YOUR INSTRUCTIONS: Show only those lines of the entries where the string "info" is found.

SOURCE MATERIAL:
--------------------

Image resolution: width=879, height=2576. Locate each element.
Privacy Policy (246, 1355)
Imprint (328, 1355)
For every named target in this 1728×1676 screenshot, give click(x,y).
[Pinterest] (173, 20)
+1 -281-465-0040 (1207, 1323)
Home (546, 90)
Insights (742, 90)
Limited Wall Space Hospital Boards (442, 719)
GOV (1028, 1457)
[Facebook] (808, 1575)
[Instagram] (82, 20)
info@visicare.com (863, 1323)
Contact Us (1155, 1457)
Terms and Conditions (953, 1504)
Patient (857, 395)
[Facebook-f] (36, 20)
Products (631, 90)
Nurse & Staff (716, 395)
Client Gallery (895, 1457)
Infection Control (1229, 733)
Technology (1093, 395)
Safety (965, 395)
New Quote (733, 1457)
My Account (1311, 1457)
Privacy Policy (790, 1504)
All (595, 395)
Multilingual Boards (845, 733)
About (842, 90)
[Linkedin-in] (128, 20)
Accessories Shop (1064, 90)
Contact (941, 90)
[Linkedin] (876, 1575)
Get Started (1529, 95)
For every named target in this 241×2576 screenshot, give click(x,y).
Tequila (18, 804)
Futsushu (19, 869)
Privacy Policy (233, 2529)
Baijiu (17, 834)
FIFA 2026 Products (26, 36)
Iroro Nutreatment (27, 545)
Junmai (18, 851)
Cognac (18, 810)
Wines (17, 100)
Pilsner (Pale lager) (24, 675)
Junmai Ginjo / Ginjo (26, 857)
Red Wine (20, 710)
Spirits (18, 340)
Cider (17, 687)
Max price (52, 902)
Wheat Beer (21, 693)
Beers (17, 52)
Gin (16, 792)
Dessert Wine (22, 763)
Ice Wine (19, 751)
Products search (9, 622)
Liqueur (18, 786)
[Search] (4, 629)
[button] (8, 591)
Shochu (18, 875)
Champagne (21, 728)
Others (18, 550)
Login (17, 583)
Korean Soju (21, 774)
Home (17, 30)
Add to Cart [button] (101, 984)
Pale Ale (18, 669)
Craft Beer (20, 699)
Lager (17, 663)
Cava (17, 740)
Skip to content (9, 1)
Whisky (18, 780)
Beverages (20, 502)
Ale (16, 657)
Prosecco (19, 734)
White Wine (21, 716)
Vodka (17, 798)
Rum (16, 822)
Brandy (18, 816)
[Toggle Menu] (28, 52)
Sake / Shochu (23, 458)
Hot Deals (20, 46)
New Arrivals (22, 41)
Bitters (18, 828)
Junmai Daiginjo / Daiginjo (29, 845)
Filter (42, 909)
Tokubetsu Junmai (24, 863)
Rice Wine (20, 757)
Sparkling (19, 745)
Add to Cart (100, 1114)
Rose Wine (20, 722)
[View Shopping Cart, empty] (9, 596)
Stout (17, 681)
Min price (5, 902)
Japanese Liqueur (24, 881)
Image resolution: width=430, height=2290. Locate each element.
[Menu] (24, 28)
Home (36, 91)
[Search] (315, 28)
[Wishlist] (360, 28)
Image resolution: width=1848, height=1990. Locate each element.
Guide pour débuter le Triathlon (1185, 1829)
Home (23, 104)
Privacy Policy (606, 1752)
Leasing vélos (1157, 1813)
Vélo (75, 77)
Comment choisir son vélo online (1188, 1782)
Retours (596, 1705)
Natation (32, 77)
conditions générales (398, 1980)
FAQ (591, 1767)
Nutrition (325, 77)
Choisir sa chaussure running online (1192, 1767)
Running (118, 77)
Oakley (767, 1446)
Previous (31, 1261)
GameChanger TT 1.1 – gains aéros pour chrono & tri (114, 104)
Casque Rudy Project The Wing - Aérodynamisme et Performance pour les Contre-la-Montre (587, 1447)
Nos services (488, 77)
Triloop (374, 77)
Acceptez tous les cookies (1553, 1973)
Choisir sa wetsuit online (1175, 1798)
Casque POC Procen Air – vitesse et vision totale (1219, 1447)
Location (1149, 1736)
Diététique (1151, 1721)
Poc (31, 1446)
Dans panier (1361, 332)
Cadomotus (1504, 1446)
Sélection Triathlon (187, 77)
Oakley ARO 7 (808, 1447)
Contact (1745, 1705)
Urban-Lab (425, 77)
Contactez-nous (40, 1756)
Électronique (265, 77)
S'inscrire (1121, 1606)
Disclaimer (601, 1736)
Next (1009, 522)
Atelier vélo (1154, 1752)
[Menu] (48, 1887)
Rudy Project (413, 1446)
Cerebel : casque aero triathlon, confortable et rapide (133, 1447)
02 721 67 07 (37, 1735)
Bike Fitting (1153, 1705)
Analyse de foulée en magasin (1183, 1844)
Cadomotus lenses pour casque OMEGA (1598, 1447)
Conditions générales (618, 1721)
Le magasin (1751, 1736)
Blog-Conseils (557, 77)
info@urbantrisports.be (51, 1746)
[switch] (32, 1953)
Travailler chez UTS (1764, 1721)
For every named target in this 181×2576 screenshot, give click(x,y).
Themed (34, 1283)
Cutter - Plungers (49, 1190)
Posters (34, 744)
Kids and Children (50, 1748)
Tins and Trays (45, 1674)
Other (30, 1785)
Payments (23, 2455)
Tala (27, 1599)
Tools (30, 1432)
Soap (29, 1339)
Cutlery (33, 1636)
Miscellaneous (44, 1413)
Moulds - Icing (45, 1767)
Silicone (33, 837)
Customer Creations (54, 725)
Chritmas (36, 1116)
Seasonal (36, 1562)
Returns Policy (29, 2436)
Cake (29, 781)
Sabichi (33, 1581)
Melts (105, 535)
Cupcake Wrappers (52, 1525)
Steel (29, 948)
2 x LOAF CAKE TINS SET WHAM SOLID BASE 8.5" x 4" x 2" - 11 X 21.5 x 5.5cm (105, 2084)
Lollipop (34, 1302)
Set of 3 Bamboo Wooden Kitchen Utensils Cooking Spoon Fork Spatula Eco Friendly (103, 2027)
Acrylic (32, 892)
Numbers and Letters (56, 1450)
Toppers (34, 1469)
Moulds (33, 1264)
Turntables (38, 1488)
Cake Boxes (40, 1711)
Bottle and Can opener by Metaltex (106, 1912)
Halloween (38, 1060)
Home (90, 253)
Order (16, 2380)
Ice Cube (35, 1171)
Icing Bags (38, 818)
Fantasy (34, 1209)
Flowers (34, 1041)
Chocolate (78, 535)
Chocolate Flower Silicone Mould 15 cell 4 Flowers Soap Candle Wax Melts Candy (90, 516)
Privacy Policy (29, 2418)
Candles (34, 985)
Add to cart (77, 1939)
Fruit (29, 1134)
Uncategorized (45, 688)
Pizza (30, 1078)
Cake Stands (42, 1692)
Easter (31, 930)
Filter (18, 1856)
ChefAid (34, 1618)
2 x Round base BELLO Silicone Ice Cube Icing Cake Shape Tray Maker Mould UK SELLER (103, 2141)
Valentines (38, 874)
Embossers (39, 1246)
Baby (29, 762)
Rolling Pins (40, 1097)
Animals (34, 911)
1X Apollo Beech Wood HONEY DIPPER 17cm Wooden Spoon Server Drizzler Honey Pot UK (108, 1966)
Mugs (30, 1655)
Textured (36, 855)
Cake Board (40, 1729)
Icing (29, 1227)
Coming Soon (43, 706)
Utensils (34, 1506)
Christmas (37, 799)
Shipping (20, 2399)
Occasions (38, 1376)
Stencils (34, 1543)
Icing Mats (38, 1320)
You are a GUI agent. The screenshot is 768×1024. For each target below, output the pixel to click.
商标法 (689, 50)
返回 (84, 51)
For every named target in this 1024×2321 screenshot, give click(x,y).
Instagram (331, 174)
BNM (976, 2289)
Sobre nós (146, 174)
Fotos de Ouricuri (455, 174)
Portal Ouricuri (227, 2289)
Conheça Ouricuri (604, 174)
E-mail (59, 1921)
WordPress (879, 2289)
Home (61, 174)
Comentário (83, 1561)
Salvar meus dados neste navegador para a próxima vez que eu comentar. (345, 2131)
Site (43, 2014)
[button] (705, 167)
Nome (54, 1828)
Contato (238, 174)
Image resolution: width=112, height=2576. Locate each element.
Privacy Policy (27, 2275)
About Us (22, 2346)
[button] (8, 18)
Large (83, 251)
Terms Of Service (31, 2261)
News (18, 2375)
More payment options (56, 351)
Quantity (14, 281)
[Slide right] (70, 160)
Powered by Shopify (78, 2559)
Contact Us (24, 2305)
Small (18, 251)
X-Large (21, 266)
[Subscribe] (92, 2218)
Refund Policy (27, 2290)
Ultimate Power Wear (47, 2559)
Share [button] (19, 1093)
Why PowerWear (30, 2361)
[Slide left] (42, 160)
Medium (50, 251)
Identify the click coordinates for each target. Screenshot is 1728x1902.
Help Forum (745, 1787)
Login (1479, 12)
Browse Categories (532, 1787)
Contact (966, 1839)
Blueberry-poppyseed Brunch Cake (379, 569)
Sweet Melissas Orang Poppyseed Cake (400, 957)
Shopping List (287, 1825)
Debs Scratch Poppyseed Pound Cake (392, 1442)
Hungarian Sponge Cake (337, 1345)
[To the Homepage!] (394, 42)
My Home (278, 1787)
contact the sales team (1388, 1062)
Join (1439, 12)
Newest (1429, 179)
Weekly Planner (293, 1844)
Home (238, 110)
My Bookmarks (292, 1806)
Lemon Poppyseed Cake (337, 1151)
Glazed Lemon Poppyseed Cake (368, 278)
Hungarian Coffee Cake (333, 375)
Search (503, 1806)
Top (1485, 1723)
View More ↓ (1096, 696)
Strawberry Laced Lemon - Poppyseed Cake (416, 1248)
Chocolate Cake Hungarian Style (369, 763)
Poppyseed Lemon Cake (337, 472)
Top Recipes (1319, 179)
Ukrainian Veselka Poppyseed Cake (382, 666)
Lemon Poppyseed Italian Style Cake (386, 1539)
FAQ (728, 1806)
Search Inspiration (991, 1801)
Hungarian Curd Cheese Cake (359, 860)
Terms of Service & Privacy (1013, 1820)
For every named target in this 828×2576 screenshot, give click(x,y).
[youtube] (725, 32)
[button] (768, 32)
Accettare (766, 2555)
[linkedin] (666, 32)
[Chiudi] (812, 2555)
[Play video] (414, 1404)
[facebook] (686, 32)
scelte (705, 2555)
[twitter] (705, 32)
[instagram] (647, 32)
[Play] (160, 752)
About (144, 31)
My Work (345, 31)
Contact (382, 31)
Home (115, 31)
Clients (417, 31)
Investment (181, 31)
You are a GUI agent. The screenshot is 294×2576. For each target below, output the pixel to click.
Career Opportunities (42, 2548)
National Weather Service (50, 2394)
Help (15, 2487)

--------------------

TASK RESPONSE:
info@visicare.com (863, 1323)
info@urbantrisports.be (51, 1746)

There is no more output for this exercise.